People often categorise themselves as either politically conservative or liberal. From a social psychological perspective, we often categorise ourselves and compare ourselves with other people. We like to identify who we are, and we do this by distinguishing ourselves from people who belong to other groups.
Conservatism and liberalism are opposite ends of the political spectrum; in our perception nowadays, they are worlds apart. However, conservatism and liberalism are relative, and sometimes even cultural. For example, people in new generations often refer to themselves as less conservative and more liberal than older generations. Westerners may refer to themselves as less conservative and more liberal than Easterners. Being conservative in the American context might be considered liberal in the Chinese context.

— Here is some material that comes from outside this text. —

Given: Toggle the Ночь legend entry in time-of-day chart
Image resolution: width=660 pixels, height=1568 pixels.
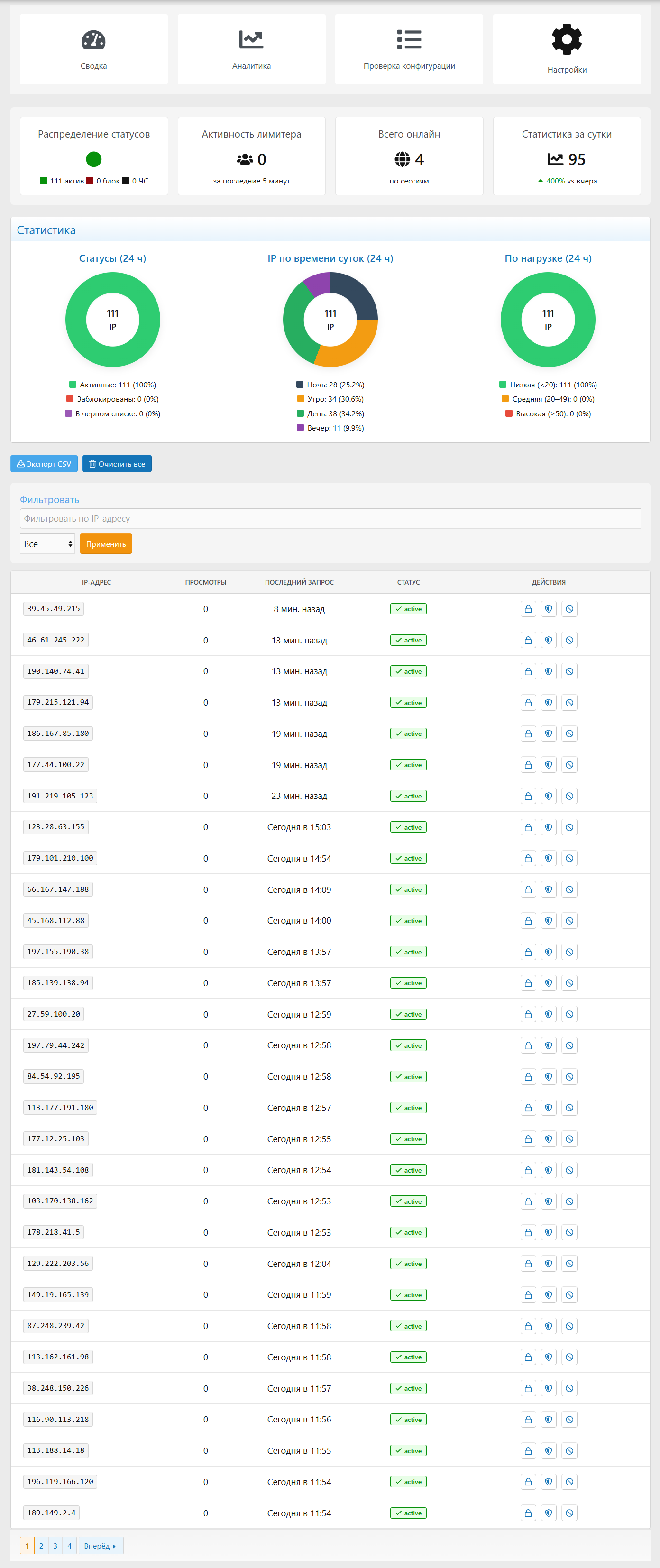Looking at the screenshot, I should click(x=330, y=385).
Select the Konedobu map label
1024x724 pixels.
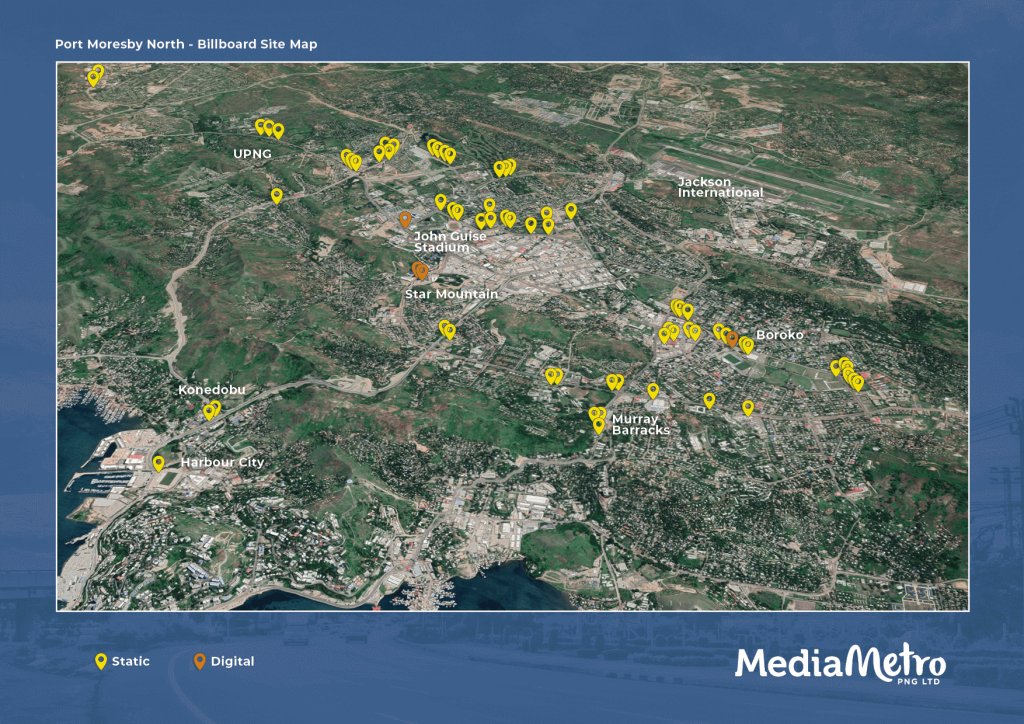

What does it actually mean to be more or less conservative (or liberal)? Is this a difference in cognitive processing? Or a social difference that we have picked up from the society around us?

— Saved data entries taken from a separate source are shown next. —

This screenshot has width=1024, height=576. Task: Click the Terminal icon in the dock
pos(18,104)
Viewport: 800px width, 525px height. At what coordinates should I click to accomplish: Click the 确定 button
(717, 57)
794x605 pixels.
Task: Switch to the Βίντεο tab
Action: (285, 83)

Protecting vs. Providing Motivation
Liberals and conservatives differ in what motivates them. Studies with Western samples show that political lefties (liberals or progressives) tend to support policies that provide welfare for societies, whereas political conservatives tend to support policies that aim to protect their country from external harm. Such differences are rooted in the psychological distinction between approach and avoidance motivations.
Approach motivation focuses on how we can gain benefits. In general, this motivation seeks to provide well-being by doing good things for ourselves and for others (prosocial behaviours). People with approach motivation are likely to support individual autonomy and social justice.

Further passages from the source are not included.